Dataset entries
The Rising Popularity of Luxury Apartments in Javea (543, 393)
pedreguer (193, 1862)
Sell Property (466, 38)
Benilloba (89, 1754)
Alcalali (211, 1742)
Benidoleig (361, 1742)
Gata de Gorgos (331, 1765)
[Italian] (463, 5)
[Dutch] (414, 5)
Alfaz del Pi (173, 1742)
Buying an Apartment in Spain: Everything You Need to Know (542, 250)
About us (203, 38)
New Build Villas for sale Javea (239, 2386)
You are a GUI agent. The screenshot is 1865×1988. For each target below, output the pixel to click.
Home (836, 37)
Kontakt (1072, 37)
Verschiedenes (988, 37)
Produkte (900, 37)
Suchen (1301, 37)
---
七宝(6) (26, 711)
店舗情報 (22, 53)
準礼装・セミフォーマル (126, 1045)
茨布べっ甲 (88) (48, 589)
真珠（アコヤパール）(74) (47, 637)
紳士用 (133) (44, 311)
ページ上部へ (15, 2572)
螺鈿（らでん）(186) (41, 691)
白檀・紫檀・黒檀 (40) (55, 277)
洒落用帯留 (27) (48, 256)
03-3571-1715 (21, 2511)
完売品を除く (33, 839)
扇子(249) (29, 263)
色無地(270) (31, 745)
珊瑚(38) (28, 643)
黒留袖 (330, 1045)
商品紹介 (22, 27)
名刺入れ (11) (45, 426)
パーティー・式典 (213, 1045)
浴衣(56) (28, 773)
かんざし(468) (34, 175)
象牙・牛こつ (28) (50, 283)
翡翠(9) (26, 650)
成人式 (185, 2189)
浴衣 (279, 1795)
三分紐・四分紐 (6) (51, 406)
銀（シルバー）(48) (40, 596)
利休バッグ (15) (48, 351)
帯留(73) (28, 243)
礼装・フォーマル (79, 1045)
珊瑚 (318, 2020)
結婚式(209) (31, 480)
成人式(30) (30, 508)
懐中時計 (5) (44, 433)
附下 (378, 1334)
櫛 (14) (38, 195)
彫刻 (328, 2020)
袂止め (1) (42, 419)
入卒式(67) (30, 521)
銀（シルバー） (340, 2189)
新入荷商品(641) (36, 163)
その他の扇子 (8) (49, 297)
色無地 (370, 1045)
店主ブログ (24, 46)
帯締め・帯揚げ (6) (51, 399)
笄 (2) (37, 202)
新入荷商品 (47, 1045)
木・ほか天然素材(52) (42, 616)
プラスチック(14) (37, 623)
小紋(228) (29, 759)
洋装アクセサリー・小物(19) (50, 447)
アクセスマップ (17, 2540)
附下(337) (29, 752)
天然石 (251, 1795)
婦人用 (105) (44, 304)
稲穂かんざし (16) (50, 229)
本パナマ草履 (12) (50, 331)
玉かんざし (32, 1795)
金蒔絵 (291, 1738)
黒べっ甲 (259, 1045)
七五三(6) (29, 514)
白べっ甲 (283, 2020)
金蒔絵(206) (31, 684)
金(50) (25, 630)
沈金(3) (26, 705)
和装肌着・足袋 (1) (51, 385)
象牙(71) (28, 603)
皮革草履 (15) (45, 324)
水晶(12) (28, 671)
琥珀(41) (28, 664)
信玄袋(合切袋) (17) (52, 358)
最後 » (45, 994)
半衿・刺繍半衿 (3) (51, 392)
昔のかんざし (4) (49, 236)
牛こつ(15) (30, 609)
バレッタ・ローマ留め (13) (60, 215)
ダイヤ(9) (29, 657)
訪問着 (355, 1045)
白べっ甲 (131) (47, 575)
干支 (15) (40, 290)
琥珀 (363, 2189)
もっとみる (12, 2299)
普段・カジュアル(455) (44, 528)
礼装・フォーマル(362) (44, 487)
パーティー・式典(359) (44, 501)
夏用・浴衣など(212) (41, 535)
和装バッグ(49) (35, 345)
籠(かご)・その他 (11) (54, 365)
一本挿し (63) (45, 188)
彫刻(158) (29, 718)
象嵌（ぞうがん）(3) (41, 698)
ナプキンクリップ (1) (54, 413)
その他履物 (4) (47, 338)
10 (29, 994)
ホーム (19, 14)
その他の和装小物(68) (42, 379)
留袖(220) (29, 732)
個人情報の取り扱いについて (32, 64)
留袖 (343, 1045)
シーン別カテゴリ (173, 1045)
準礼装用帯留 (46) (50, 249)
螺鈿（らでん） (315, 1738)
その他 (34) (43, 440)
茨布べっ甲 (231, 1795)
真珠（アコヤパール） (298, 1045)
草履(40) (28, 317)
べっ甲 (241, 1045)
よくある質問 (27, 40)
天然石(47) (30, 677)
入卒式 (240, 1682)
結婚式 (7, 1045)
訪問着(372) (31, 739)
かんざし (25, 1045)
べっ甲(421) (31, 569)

Problem requirements:
What you return must be the lines above that run from the line with "The Rising Popularity" to the line with "Kontakt (1072, 37)", inclusive, each copied exactly.

Result of this task:
The Rising Popularity of Luxury Apartments in Javea (543, 393)
pedreguer (193, 1862)
Sell Property (466, 38)
Benilloba (89, 1754)
Alcalali (211, 1742)
Benidoleig (361, 1742)
Gata de Gorgos (331, 1765)
[Italian] (463, 5)
[Dutch] (414, 5)
Alfaz del Pi (173, 1742)
Buying an Apartment in Spain: Everything You Need to Know (542, 250)
About us (203, 38)
New Build Villas for sale Javea (239, 2386)
You are a GUI agent. The screenshot is 1865×1988. For each target below, output the pixel to click.
Home (836, 37)
Kontakt (1072, 37)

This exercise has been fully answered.